* _YOUR OBJECTIVE_
Copy out the text below on how the substance breaks down in air, water and biodegradation tests, word for word and in full.

>> Begin ARTICLE

Phototransformation in air

Half-life for reaction with photochemically-produced hydroxyl radicals estimated to be between 4.2 and 12.5 hours.

Overall OH Radicals Rate Constant = 2.65E-06 cm3/(molecule-day).

 

Hydrolysis

Study technically not feasible. The substance is highly insoluble in water.

 

BIODEGRADATION

Significant (65%) degradation was observed in a Closed Bottle test utilising a test concentration of 2 mg/L. A modified MITI test using a high test concentration of 100 mg/L resulted in low biodegradability.

The higher degree of biodegradation observed in tests with a lower initial test substance concentration indicates limited bioavailability. It is possible that the rate of biodegradation may be limited by the rate of hydrolysis of the test substance and/or the rate with which the substance dissolves. Modelling of possible biodegradation pathways indicate that aerobic degradation is likely, the first steps in this being hydrolysis to trimellitic acid and octanol, both of which have been shown to be readily biodegradable.

>> End ARTICLE
>> Begin INFORMATION PROVIDED

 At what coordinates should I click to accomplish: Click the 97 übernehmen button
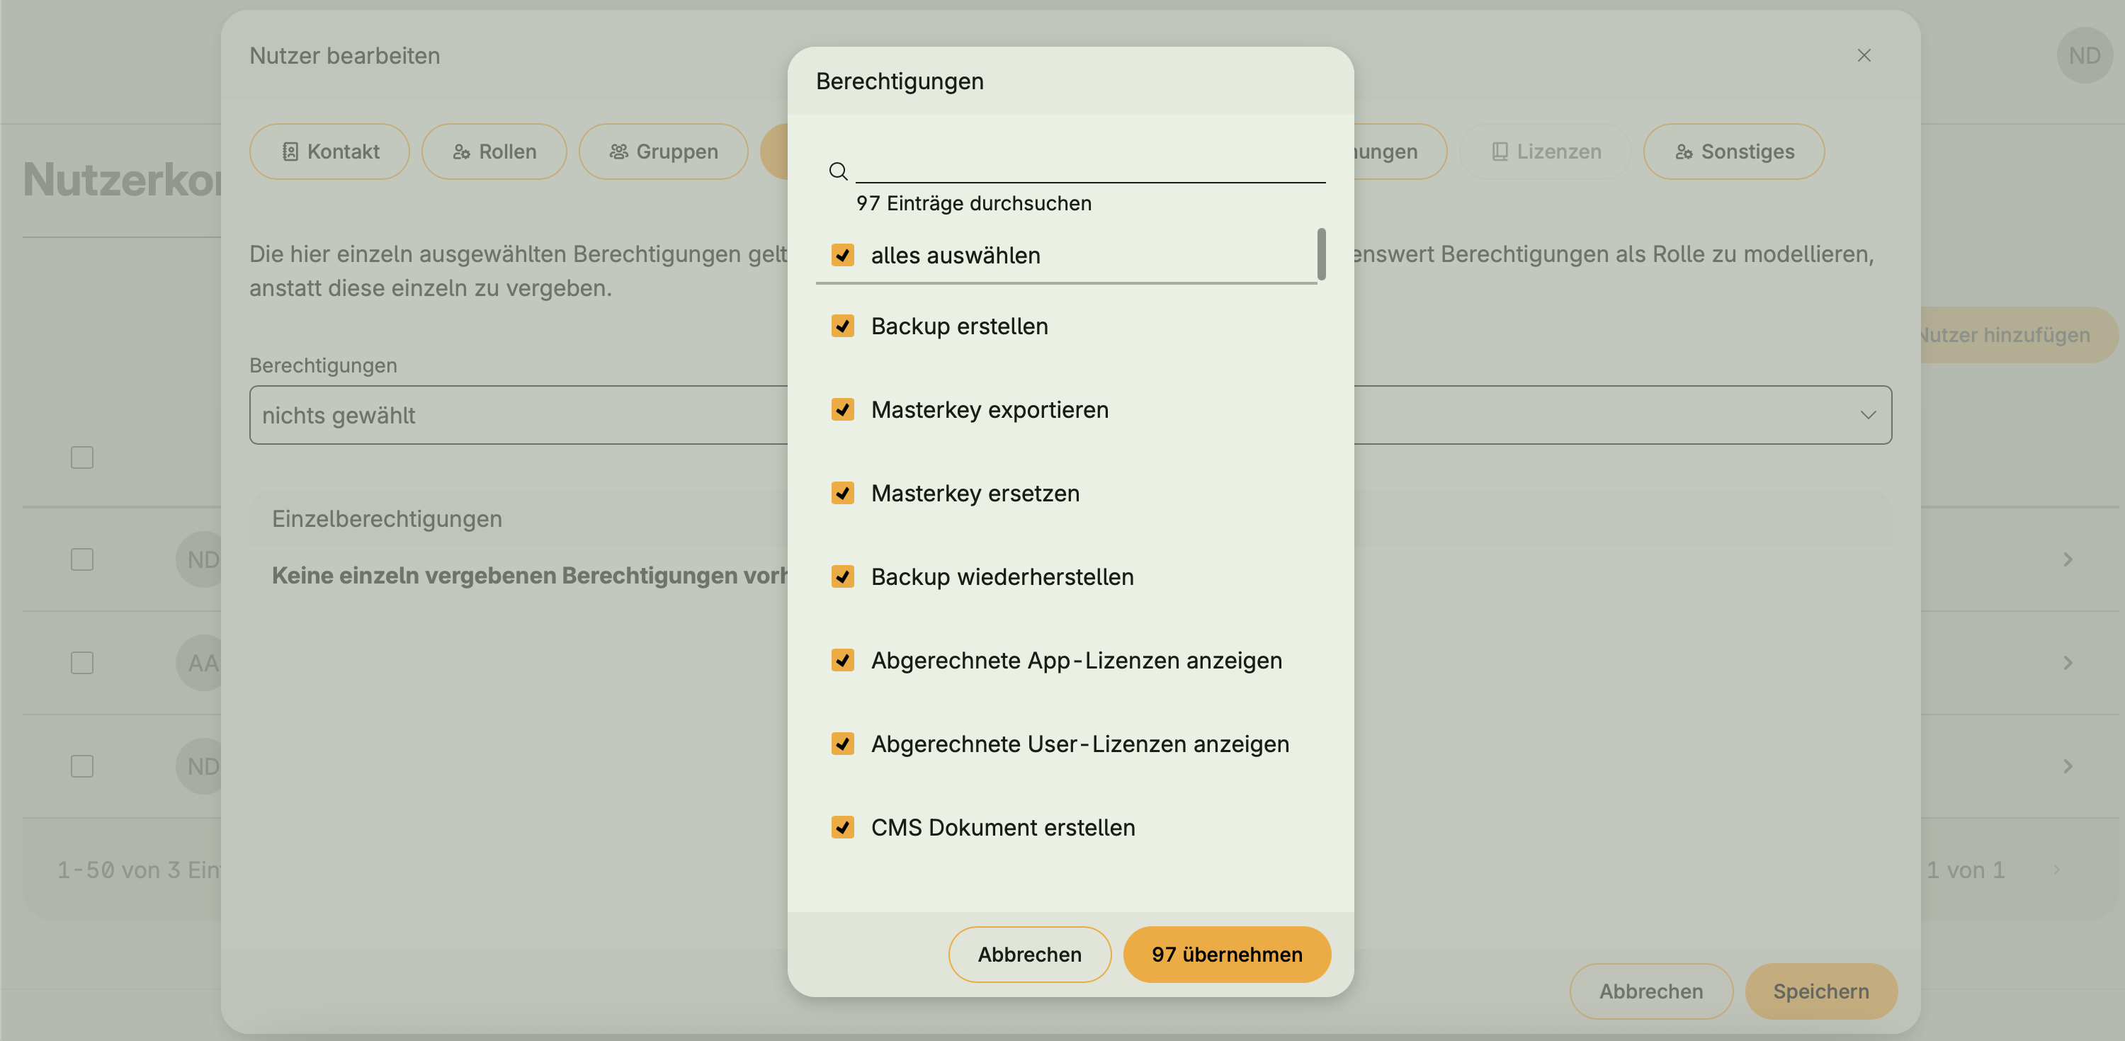(1227, 954)
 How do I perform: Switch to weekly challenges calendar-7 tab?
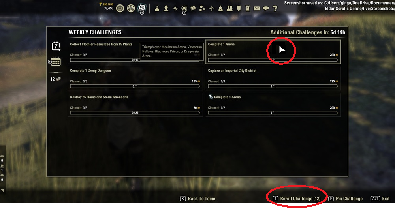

>> End INFORMATION PROVIDED

* _ANSWER_
Phototransformation in air

Half-life for reaction with photochemically-produced hydroxyl radicals estimated to be between 4.2 and 12.5 hours.

Overall OH Radicals Rate Constant = 2.65E-06 cm3/(molecule-day).

 

Hydrolysis

Study technically not feasible. The substance is highly insoluble in water.

 

BIODEGRADATION

Significant (65%) degradation was observed in a Closed Bottle test utilising a test concentration of 2 mg/L. A modified MITI test using a high test concentration of 100 mg/L resulted in low biodegradability.

The higher degree of biodegradation observed in tests with a lower initial test substance concentration indicates limited bioavailability. It is possible that the rate of biodegradation may be limited by the rate of hydrolysis of the test substance and/or the rate with which the substance dissolves. Modelling of possible biodegradation pathways indicate that aerobic degradation is likely, the first steps in this being hydrolysis to trimellitic acid and octanol, both of which have been shown to be readily biodegradable.